What you are asked to do. Render this sentence from the Facebook Watch text in Spanish: "The company announced the service in August 2017 and it was available to all U.S. users that month."

Document passage.

--*--

Facebook Watch
- Website type: Video on demand
- Available in: English
- Headquarters: Menlo Park, California, {{{location_country}}}
- Area served: Worldwide
- Key people: Ricky Van Veen (Head of Global Creative Strategy); Mina Lefevre (Head of Development);
- Industry: Internet
- Parent: Meta Platforms
- Website: facebook.com/watch (Now redirect to reels)
- Commercial: Yes
- Launched: August 10, 2017; 9 years ago
- Current status: Closed since 26 April 2023; 3 years ago

= Facebook Watch =

Facebook's video-on-demand service

Facebook Watch was a video on demand service operated by American company Meta Platforms (previously named Facebook, Inc.). The company announced the service in August 2017 and it was available to all U.S. users that month.

Facebook Watch offered tailored video recommendations and organizes content into categories based on metrics like popularity and user engagement. The platform hosted both short and long-form entertainment. Facebook Watch's original video content was produced for the company by others, who earned 55% of advertising revenue (Facebook kept the other 45%). In 2018, Facebook allocated a $1 billion budget for content creation. The company generates revenue from mid-roll ads and also explored the introduction of pre-roll ads in the same year. In August 2018, Facebook Watch became globally accessible to all Facebook users.

--*--

Dataset entries.
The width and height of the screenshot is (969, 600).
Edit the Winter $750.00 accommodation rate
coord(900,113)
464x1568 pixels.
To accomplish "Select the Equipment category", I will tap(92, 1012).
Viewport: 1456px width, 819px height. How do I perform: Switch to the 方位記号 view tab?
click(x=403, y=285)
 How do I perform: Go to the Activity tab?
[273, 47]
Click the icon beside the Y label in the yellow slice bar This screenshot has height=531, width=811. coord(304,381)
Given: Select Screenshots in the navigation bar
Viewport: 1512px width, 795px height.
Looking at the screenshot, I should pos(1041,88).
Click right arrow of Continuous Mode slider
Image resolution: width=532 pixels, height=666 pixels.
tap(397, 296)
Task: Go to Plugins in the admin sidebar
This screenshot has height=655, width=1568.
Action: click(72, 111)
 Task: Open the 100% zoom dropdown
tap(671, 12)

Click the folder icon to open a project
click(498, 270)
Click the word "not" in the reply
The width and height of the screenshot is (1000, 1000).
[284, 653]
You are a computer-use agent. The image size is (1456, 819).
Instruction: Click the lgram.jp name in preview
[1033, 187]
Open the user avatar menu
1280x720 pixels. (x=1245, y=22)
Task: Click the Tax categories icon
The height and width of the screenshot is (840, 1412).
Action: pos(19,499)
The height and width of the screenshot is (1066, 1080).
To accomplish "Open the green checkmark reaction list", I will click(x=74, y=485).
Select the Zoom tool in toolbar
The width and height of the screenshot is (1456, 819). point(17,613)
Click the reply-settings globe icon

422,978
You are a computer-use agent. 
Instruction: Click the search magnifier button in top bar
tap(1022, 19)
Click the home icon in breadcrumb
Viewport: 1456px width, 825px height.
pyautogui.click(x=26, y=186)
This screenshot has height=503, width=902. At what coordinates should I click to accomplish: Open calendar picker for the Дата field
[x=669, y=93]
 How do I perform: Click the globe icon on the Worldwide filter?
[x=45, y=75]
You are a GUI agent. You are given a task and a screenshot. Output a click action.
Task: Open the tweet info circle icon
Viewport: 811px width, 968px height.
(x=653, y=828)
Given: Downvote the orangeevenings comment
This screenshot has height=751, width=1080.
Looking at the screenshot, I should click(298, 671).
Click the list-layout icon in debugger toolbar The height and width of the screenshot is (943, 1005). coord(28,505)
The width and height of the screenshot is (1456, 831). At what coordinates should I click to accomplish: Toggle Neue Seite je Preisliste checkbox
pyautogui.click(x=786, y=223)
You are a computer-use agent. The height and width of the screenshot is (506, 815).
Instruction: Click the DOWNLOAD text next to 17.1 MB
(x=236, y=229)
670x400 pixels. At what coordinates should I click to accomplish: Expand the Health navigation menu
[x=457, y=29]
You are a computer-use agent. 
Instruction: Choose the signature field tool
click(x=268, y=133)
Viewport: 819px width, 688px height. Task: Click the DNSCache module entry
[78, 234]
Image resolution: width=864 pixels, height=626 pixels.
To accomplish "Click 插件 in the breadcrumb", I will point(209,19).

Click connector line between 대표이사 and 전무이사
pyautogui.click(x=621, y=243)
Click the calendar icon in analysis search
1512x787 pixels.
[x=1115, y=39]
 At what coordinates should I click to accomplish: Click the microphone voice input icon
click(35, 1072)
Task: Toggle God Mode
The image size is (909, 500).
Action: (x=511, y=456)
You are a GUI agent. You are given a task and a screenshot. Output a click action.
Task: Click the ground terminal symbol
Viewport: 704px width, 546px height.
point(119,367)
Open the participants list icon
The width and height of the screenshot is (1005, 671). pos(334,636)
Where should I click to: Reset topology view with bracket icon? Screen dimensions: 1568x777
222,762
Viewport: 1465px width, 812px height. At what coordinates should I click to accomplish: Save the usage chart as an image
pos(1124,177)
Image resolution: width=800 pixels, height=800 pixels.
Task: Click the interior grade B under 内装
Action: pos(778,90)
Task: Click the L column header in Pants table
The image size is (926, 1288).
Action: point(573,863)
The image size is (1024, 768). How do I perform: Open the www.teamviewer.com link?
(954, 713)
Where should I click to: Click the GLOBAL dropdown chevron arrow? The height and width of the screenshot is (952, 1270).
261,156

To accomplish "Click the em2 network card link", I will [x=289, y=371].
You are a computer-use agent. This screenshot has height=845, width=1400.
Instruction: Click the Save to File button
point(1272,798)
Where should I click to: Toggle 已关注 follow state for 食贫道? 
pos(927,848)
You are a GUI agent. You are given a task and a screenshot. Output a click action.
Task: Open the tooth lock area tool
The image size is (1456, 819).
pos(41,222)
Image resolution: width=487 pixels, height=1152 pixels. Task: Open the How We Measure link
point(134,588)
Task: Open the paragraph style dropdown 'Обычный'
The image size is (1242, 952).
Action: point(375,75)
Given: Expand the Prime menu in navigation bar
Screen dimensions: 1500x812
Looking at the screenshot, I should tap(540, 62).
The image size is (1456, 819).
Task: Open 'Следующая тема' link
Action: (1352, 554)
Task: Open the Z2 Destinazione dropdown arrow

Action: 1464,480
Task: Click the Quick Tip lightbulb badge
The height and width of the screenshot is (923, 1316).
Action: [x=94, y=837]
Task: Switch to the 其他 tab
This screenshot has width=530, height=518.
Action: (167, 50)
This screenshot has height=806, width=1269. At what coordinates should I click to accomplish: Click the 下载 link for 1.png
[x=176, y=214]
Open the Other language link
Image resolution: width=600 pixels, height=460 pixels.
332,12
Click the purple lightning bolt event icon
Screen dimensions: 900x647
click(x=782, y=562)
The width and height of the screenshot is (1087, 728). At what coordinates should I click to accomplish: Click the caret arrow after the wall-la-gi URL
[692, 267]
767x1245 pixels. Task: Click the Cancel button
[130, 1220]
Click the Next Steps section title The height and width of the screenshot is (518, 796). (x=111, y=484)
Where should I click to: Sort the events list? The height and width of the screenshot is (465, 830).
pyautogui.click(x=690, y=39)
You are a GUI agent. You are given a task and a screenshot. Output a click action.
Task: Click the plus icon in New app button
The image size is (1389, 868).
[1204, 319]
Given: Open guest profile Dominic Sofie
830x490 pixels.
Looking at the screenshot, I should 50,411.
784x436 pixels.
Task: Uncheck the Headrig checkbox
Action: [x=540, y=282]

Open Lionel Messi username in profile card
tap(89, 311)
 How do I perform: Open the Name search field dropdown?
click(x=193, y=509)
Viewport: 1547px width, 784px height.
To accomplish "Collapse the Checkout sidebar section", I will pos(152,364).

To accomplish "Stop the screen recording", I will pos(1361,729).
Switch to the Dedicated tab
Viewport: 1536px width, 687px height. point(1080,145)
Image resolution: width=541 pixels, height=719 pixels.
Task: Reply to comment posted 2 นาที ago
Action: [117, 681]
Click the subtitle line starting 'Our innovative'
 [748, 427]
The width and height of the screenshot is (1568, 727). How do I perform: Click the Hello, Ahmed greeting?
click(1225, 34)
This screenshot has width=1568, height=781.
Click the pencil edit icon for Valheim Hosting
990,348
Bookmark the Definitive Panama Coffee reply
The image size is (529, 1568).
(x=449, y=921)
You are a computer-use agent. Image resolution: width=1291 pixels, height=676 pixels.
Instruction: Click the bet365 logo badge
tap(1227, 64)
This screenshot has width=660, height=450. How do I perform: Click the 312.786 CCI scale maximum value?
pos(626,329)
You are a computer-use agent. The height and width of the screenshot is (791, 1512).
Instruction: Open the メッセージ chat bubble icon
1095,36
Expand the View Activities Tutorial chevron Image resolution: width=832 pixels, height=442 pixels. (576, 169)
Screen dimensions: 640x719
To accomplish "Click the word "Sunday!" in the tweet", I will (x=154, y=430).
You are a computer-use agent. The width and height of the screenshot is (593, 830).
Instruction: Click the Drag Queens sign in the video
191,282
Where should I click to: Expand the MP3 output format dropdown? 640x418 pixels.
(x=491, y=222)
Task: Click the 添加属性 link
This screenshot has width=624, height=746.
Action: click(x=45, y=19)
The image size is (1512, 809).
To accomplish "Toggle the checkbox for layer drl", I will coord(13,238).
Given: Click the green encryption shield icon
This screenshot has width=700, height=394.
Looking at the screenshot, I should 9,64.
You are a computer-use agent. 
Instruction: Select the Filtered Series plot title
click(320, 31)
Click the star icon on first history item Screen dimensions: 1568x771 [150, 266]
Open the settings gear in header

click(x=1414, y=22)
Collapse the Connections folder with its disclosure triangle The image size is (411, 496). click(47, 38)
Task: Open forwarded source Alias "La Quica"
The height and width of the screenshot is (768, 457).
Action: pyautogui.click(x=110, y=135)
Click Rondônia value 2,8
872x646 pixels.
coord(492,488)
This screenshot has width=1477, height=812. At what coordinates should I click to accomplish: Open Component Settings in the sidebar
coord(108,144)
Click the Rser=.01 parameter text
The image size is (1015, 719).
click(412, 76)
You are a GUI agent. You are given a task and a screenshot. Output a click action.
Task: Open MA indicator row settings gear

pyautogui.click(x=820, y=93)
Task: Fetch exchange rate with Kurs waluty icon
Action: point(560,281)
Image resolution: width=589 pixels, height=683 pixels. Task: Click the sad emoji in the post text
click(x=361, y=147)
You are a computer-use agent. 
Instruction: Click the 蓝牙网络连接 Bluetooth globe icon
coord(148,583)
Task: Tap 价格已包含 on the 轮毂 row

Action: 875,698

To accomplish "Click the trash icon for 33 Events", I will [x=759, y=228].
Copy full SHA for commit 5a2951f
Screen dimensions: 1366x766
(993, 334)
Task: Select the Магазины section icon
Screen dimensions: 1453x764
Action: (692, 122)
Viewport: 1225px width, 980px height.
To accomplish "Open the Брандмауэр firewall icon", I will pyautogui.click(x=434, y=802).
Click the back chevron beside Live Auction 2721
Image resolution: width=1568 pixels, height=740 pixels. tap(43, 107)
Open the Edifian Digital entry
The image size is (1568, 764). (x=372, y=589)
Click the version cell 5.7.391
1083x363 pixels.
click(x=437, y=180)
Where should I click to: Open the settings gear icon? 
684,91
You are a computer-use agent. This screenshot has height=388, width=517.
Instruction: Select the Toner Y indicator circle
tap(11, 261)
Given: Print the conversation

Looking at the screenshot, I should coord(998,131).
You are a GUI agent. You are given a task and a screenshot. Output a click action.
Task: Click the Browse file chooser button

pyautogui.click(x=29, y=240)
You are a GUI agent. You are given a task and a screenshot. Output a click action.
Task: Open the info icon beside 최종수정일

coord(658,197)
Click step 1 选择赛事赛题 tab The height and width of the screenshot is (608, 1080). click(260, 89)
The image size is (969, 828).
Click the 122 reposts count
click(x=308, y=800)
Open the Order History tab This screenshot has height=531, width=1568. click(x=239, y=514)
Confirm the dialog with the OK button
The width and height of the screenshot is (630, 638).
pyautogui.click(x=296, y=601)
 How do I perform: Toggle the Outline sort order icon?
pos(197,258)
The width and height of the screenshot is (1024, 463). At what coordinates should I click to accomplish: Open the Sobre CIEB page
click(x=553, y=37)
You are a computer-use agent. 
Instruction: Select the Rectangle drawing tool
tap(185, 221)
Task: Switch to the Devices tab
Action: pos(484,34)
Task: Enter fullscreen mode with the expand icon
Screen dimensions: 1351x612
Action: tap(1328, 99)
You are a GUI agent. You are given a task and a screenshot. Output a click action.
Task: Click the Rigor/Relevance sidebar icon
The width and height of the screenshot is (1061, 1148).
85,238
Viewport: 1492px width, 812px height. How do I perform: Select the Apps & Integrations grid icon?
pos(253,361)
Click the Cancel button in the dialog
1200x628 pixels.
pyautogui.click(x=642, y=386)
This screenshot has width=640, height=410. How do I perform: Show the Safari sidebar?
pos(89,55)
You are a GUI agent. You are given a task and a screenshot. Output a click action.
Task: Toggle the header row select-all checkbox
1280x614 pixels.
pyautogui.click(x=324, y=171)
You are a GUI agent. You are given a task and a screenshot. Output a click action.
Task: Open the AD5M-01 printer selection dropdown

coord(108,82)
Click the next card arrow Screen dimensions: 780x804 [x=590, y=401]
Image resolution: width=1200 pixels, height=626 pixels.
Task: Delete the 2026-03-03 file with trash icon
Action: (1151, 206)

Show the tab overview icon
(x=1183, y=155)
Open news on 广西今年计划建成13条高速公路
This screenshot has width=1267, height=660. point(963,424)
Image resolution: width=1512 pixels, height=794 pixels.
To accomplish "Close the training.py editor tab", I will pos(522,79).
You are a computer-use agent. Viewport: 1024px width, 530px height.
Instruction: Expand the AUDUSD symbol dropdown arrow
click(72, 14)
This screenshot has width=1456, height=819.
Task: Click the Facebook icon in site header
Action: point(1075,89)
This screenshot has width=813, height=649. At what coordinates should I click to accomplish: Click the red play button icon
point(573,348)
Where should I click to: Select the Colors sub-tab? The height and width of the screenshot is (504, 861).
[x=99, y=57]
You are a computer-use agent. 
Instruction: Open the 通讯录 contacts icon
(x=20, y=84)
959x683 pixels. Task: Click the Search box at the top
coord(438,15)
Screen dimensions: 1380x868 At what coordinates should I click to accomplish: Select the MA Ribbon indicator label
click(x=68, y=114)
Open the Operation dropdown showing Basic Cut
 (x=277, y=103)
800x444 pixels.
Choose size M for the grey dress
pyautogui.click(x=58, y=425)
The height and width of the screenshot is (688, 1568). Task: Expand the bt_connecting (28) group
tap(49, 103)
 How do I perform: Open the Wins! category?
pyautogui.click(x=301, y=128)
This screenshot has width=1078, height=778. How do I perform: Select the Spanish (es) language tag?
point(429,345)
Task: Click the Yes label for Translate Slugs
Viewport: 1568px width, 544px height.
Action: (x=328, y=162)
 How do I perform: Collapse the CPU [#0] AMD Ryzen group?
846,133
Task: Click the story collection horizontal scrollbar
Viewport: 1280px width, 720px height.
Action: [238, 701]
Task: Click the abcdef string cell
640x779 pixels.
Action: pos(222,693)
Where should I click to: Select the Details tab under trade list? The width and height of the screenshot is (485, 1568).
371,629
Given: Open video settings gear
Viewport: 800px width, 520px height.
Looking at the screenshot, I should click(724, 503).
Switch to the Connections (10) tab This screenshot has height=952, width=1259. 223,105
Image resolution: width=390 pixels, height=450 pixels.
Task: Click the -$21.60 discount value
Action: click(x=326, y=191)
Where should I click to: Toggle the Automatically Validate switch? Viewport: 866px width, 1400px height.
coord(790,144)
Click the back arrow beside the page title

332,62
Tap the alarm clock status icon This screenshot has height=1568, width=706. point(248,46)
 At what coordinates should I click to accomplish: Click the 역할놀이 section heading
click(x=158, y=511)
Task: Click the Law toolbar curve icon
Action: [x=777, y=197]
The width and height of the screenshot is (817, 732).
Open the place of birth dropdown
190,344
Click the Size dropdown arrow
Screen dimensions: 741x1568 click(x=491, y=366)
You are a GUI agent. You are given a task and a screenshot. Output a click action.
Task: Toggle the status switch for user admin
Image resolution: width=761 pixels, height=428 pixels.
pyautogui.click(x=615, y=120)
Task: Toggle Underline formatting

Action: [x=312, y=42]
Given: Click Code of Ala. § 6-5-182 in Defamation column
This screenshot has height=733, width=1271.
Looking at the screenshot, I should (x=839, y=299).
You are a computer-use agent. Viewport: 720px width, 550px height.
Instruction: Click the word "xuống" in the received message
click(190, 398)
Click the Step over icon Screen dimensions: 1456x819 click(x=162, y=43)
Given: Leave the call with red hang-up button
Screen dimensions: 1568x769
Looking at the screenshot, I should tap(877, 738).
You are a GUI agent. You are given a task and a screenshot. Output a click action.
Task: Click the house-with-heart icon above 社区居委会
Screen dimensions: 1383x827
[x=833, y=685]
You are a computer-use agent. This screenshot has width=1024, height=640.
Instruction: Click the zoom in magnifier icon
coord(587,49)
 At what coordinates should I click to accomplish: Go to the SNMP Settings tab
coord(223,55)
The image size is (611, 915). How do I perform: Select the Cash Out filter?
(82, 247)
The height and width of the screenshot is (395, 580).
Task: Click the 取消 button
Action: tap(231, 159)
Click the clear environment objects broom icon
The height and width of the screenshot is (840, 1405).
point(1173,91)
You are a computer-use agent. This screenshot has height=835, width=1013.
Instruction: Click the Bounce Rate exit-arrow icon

--*--

In response. La empresa anunció el servicio en agosto de 2017 y estuvo disponible para todos los usuarios de EE. UU. ese mes.